LlavaMetaForCausalLM is an abstract base class (ABC) that provides the core multimodal inference logic. Its central method, prepare_inputs_labels_for_multimodal, takes standard causal LM inputs along with images and replaces image token placeholders in the input sequence with encoded image feature embeddings. It handles batched inputs, padding (both left and right), label alignment with IGNORE_INDEX for image tokens, and sequence truncation to respect model max length. The encode_images method runs images through the vision tower and projector to produce language-space features. The initialize_vision_tokenizer method adds special image tokens (patch token, start/end tokens) to the tokenizer and resizes embeddings accordingly.
Usage
Import LlavaMetaModel as a base class when building a model that needs vision tower and projector initialization. Import LlavaMetaForCausalLM as a mixin for any causal language model that should support multimodal image-text inputs.
Code Reference
Source Location
- Repository: Mit_han_lab_Llm_awq
- File: tinychat/models/llava_base/llava_arch.py
- Lines: 1-412
Signature
class LlavaMetaModel:
def __init__(self, config): ...
def get_vision_tower(self) -> nn.Module: ...

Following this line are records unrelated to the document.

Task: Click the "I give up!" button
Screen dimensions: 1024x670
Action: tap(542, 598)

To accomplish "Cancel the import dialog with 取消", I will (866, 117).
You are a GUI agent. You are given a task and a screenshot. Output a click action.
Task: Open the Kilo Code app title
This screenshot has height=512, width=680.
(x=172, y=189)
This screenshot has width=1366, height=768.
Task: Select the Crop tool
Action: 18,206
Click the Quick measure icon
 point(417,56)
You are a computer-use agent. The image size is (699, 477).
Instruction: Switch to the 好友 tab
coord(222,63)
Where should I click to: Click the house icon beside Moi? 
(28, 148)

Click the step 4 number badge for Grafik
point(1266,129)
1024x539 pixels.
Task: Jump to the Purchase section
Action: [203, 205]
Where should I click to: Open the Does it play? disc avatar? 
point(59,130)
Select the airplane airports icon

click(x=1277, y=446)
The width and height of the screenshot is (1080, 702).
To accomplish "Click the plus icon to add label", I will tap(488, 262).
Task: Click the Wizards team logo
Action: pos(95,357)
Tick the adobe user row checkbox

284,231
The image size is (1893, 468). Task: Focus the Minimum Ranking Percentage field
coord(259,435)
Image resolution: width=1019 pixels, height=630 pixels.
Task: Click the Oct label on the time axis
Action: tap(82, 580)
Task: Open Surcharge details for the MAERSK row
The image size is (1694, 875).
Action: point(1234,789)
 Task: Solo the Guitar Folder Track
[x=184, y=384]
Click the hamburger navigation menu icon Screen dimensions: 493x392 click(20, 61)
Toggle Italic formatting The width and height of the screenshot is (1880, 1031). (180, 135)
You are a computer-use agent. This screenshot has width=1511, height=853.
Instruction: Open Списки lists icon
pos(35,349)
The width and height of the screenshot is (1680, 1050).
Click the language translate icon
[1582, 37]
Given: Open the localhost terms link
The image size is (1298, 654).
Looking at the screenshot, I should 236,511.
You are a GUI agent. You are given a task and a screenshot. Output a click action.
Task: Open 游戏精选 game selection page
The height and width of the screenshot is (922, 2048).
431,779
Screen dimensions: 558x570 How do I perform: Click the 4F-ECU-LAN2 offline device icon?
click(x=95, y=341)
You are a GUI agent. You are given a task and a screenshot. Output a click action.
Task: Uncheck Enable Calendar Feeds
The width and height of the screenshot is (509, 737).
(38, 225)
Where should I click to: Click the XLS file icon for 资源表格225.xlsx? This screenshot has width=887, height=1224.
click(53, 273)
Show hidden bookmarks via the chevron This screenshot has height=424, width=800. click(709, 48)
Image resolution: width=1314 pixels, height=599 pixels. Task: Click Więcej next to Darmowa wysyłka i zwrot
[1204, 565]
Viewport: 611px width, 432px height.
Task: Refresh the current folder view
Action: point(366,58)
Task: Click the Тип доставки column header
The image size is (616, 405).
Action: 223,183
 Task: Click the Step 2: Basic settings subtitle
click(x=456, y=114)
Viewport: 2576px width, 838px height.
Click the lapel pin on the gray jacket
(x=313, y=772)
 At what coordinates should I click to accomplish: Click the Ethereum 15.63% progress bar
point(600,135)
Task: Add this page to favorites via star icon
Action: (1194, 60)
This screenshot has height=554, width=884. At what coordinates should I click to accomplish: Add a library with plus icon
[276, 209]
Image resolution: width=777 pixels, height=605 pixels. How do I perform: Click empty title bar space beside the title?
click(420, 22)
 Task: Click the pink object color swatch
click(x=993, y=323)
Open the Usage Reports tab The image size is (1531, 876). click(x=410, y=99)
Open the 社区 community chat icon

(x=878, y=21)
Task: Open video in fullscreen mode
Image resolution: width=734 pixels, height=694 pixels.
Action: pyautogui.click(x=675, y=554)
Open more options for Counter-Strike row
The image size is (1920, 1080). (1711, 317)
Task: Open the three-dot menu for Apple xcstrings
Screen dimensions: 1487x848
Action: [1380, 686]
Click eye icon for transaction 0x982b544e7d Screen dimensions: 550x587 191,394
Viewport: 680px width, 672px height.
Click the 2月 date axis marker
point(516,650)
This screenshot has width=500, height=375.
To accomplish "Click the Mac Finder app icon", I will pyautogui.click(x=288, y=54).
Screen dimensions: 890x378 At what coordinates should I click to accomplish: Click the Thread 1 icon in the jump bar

def initialize_vision_modules(self, model_args, fsdp=None): ...
class LlavaMetaForCausalLM(ABC):
@abstractmethod
def get_model(self): ...
def get_vision_tower(self): ...
def encode_images(self, images) -> torch.Tensor: ...
def prepare_inputs_labels_for_multimodal(
self, input_ids, position_ids, attention_mask,
past_key_values, labels, images
) -> Tuple: ...
def initialize_vision_tokenizer(self, model_args, tokenizer): ...
Import
from tinychat.models.llava_base.llava_arch import LlavaMetaModel, LlavaMetaForCausalLM
I/O Contract
Inputs
| Name | Type | Required | Description |
|---|---|---|---|
| input_ids | torch.LongTensor | Yes | Token IDs for the input sequence, including image placeholder tokens |
| position_ids | torch.LongTensor | No | Position IDs for each token; auto-generated if None |
| attention_mask | torch.Tensor | No | Attention mask; auto-generated as all-ones if None |
| past_key_values | List[torch.FloatTensor] | No | Cached key/value pairs from previous decoding steps |
| labels | torch.LongTensor | No | Target labels for loss computation; image positions filled with IGNORE_INDEX |
| images | torch.FloatTensor | Yes | Image tensor(s) of shape (B, C, H, W) or list of image tensors |
Outputs
| Name | Type | Description |
|---|---|---|
| input_ids | None | Set to None when inputs_embeds are produced |
| position_ids | torch.LongTensor | Updated position IDs aligned with new sequence length |
| attention_mask | torch.Tensor | Updated attention mask reflecting image embedding insertion and padding |
| past_key_values | List[torch.FloatTensor] | Passed through unchanged from input |
| inputs_embeds | torch.FloatTensor | Fused text and image embeddings ready for the language model |
| labels | torch.LongTensor | Labels with IGNORE_INDEX at image token positions and padding |
Usage Examples
Encoding images and preparing multimodal inputs
# Within a model that inherits LlavaMetaForCausalLM
image_features = self.encode_images(images)
(
input_ids, position_ids, attention_mask,
past_key_values, inputs_embeds, labels
) = self.prepare_inputs_labels_for_multimodal(
input_ids, position_ids, attention_mask,
past_key_values, labels, images
)
# Pass inputs_embeds to the language model decoder
Initializing vision modules
# During model setup
model.get_model().initialize_vision_modules(model_args, fsdp=fsdp_config)
model.initialize_vision_tokenizer(model_args, tokenizer)